Agencies such as the National Security Agency have bought servers on which Google-supplied search technology is used to process information gathered
by networks of spies around the world. ...
This is why I use the Scroogle scraper; even a cursory look around the Scroogle site will explain why I use the
One little EMP and color your flash drives gone. At least if you write to cd it might be recoverable someday.
I'm sure that only if your flash drive is plugged in and powered up at the time of EMP then it will be permanently damaged. An EMP will eventually
drain out of a static device and allow it to work again once the residual energy has dissipated.
If a device has no electricity running through it when an EMP occurs, it cannot overload it in such a way as to break it. Usually, EMP energy drains
out of a static device in seconds, but can take a few hours and in some rare cases, upto 2 weeks.
Edit to add: But obviously, writing your files to a DVD or BlueRay/HD-DVD would be the best option as stated above.
Magnetic media is a big no-no either way as they can be damaged permanently by EMP or an even weaker magnetic blast/force of some kind. This includes
3.5" standard PC hard drives, 2.5" (laptop size) portable hard drives, and old floppy-type disks.
I use 2 encrypted online storage places and an encrypted portable flash-drive for sensitive/proof material that I find/create, and keep a hard copy
(paper) of the real important stuff, hidden away from my house where no-one could possibly find them.
As for the article itself and the thread that IvanZana started about it, I noticed that the article's title is different. The article's title is
Engineers accused of coverups
Group criticized for disaster conclusions.
However the thread's title is misleading and changed:
Engineer Society Accused of 911 Cover-Ups
I dont see how you are unable to find the article since I just typed in the original title of the article (MINUS the 9/11 part) and ended finding it
no problem. of course there are slight variations in the title, (except for the addition of the misleading 9/11 part) i found it on msnbc, fox,
seattle times. As for the AP, i find that it is a pain in the butt trying to find anything in the archives, much less one article. But I did manage to
find the aritcle on other news sites no problem.

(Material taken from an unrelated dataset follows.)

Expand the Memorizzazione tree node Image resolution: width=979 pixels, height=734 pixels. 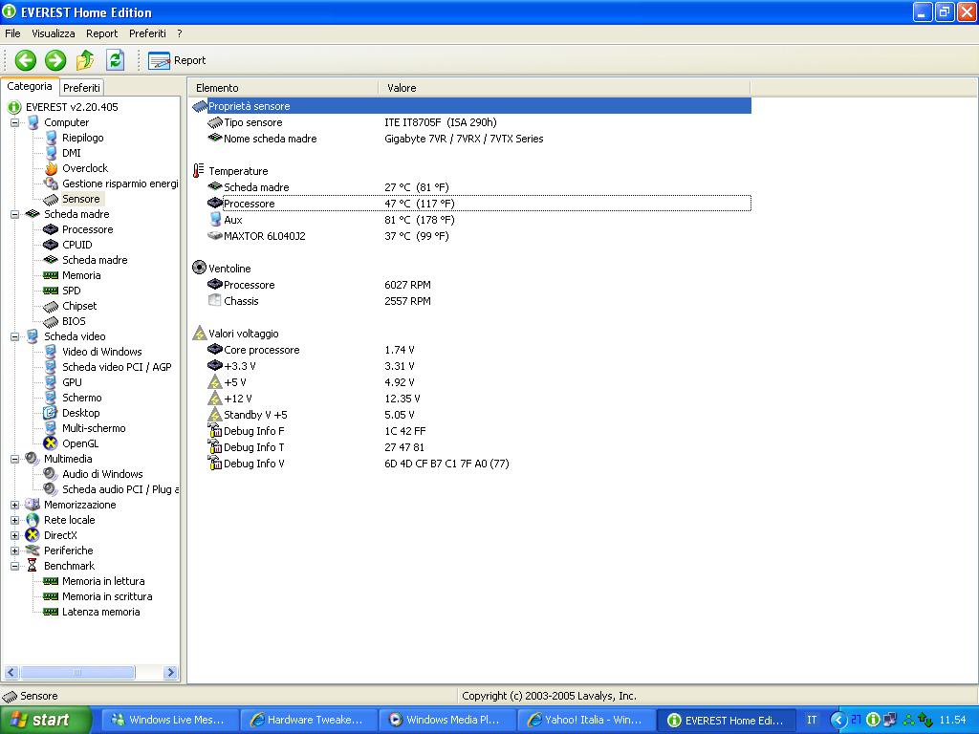coord(15,505)
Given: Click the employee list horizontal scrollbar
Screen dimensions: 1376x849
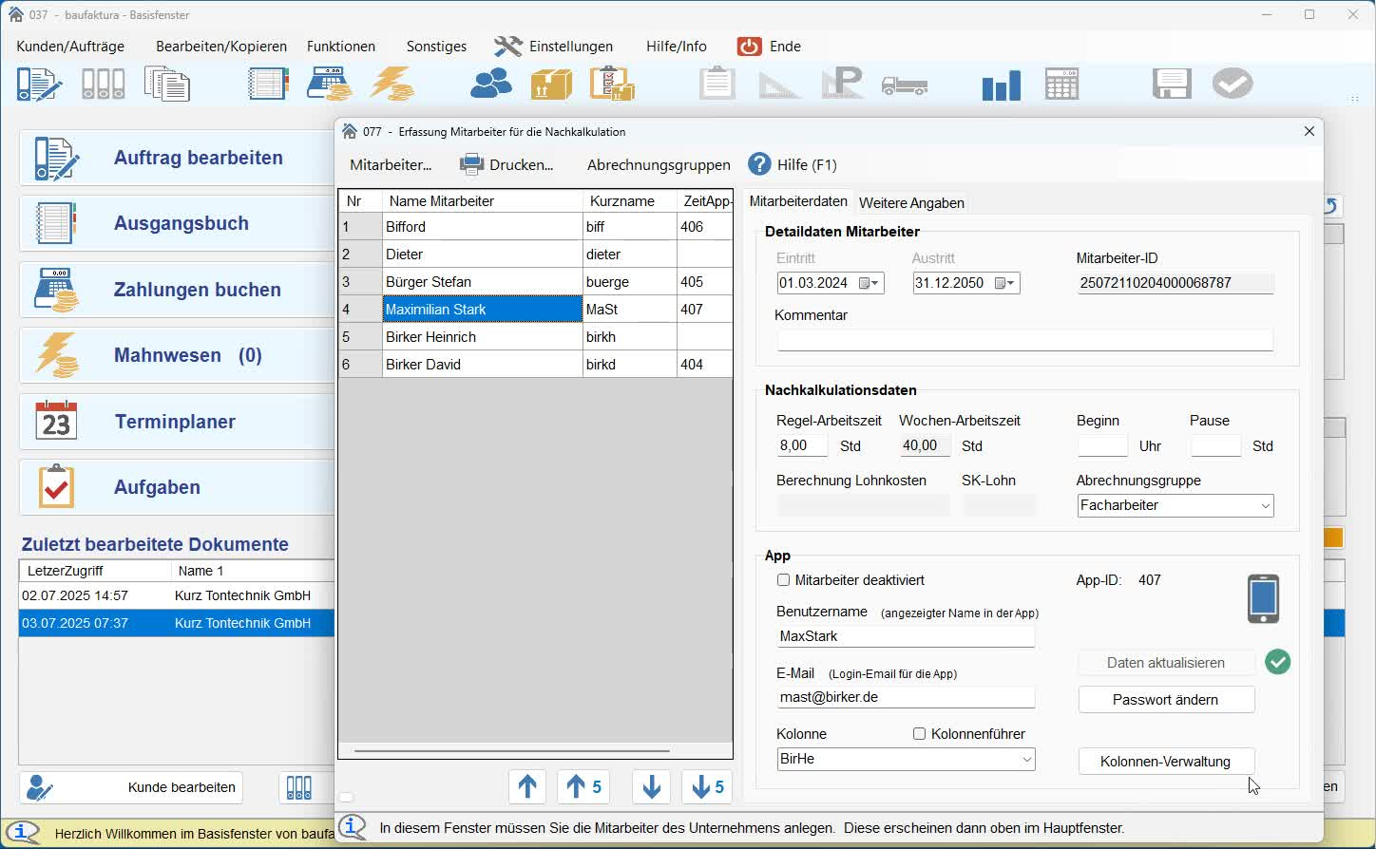Looking at the screenshot, I should (x=512, y=751).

FYI, that particular article was about how engineers were hiding design FLAWS in the levees and the WTC buildings. Nothing about any of the out-there
9/11 conspiracy junk. Changing the title of an article to have it appear as something else is misleading and intellectualy dishonest.
I haven't read the entire thread, so sorry if this has already been covered.
There's a Firefox add on that will keep a copy of a web page locally. The one that I know about is called Zotero.
I haven't worked much with it, but know of some folks that love it for writing their papers.
Admirable idea. I think all ATSers should be saving, downloading, capturing web content as an automatic reflex. I tend to with any interesting video
anyway because I'm anal about storage and need an excuse for it (10 TB and counting) and I like having access to my tunes in every room.
I've only recently begun capturing screens or pages though. I started after the 'internment specialist' job vacanies at .mil were removed and the
American Police Force site went down that first day.
I'm finding 'fireshot' works well for me for screen captures and DownloadHelper although annoying has never failed me yet for video.
S&F my friend, the more of us there are its not just better web coverage but multiple copies in multiple hands convince septics....sorry I mean
And well said to whoever suggested the faraday cage. A house sized faraday cage, now that's something I wish I had the funds for.